The eukaryotic cytoskeleton is composed of three major filament systems: actin microfilaments, microtubules, and intermediate filaments (IFs). In C. elegans embryogenesis, elongation of the epidermis involves cell shape changes that require functional actin and microtubule networks (Priess and Hirsh 1986). We here show that epidermal IFs also are required for elongation. We found that a mutation,
ju71, disrupts the IF gene
ifb-1 and causes defects in epidermal morphogenesis (Woo and Chisholm, 2002 West Coast Worm Meeting abstract 91).
ifb-1 encodes two isoforms, IFB-1A and IFB-1B (previously IFB-1S and IFB-1L). The
ju71 mutation specifically affects the IFB-1A isoform. A functional IFB-1A::GFP is expressed in epidermal cells, within which it localizes to attachment structures. Attachment structures are IF-containing structures found in regions of the epidermis subject to mechanical stress, especially regions overlying muscle. Thus, IFB-1 functions within the epidermis to promote cell shape changes during elongation. RNAi of both IFB-1 isoforms resulted in embryonic arrest (our lab and Karabinos et al., 2001). Using 4-D analysis we find that such
ifb-1(RNAi) embryos arrest during elongation and also display muscle attachment (Mua) defects. This
ifb-1(RNAi) phenotype is stronger than the phenotype of
ju71 or
ju71/Df, suggesting that the IFB-1B isoform might also play a role in epidermal morphogenesis. Using isoform-specific RNAi we found that
ifb-1A and
ifb-1B both contribute to epidermal elongation but have diverging roles in larval development.

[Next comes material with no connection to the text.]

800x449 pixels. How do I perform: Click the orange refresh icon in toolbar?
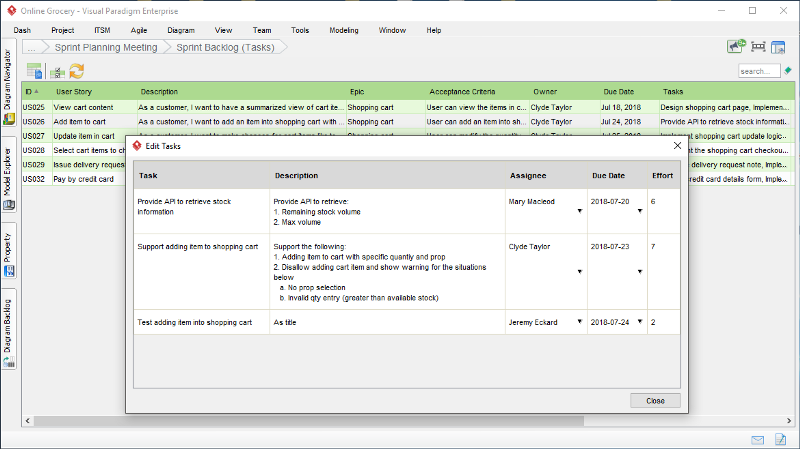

ifb-1A(RNAi) larvae are Mua, while
ifb-1B(RNAi) larvae display detachment of epidermis from cuticle. Epidermal attachment structures contain at least two other IFs, including IFA-2/MUA-6 (Hresko et al. 2000 Midwest Worm Meeting). Interestingly,
ifa-2(null) mutants display normal embryonic elongation. We find that
ifb-1(
ju71);
ifa-2(null) mutants embryos resemble
ifb-1(
ju71) embryos, suggesting that lack of IFA-2 is not compensated for by IFB-1, nor vice versa. In addition,
ifb-1(
ju71) enhances the Mua phenotype of
ifa-2(null), indicating that
ifb-1 and
ifa-2 have distinct functions in muscle attachment. In summary, our data show that the IF cytoskeleton plays a key role in morphogenesis of the epidermis and that different epidermal IFs have distinct functions. To explore how IFB-1 functions in development, we have screened for IFB-1-binding proteins using a yeast two-hybrid approach. We also plan to screen for mutants that affect IFB-1A::GFP localization. Results of these screens will be reported.